Loggerhead musk turtle
Loggerhead musk turtles spend most of their time underwater and leave the water only to bask or dig nests. Court Harding / CC BY 4.0
  • Family: Kinosternidae
  • Adult weight: 0.3 lbs (0.1 kg)
  • Adult carapace length: 3 – 4 in (7.6 – 10.2 cm)
  • Maximum verified size: 5.3 in (13.5 cm)
  • Lifespan (wild): 20 years
  • Lifespan (captive): 23.9 years
  • Conservation status: Least concern

Loggerhead musk turtles are native to Lee and Scott Counties of southwestern Virginia. This species inhabits wetland habitats and can be found in creeks, rivers, bogs, swamps, and ponds. They are aquatic turtles that rarely spend time outside the water except for climbing limbs or cypress knees for basking.

Mating occurs in the water in the spring, and nesting occurs from mid-May to July. During this nesting season, females will briefly exit the water to dig nests along river sources, depositing between two and three eggs. They might create up to four nests per year.

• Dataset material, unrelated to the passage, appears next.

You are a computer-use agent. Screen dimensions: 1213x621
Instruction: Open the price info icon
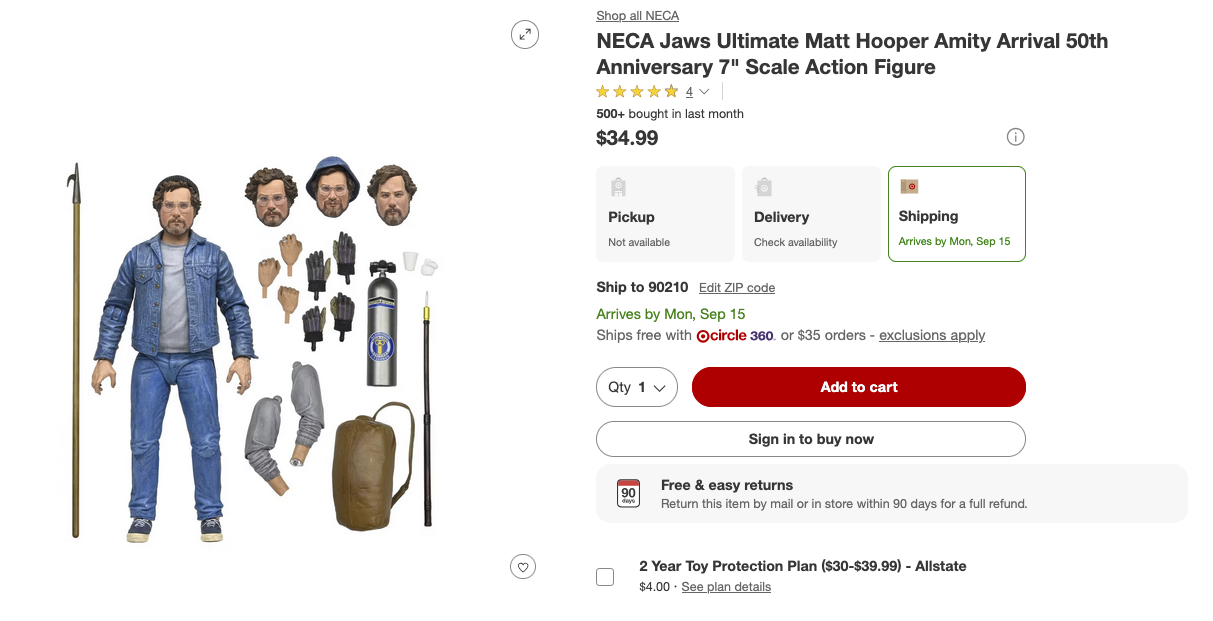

The diet of the loggerhead musk turtle includes insects, crayfish, and mollusks. Specific subspecies, like S. m. peltifer, specialize in mollusks and have developed mighty jaws to crack open hard snails and clam shells. These powerful jaws also function as an effective defense mechanism against predators. In addition, musk turtles fend off predators by “musking” or producing a foul-smelling liquid from their cloaca.

Loggerhead musk turtles might be confused with the common musk turtle (S. odoratus). One way to tell the two species apart is by examining their chins for barbels. An eastern musk turtle will have two barbels on its chin, whereas loggerhead musk turtles do not.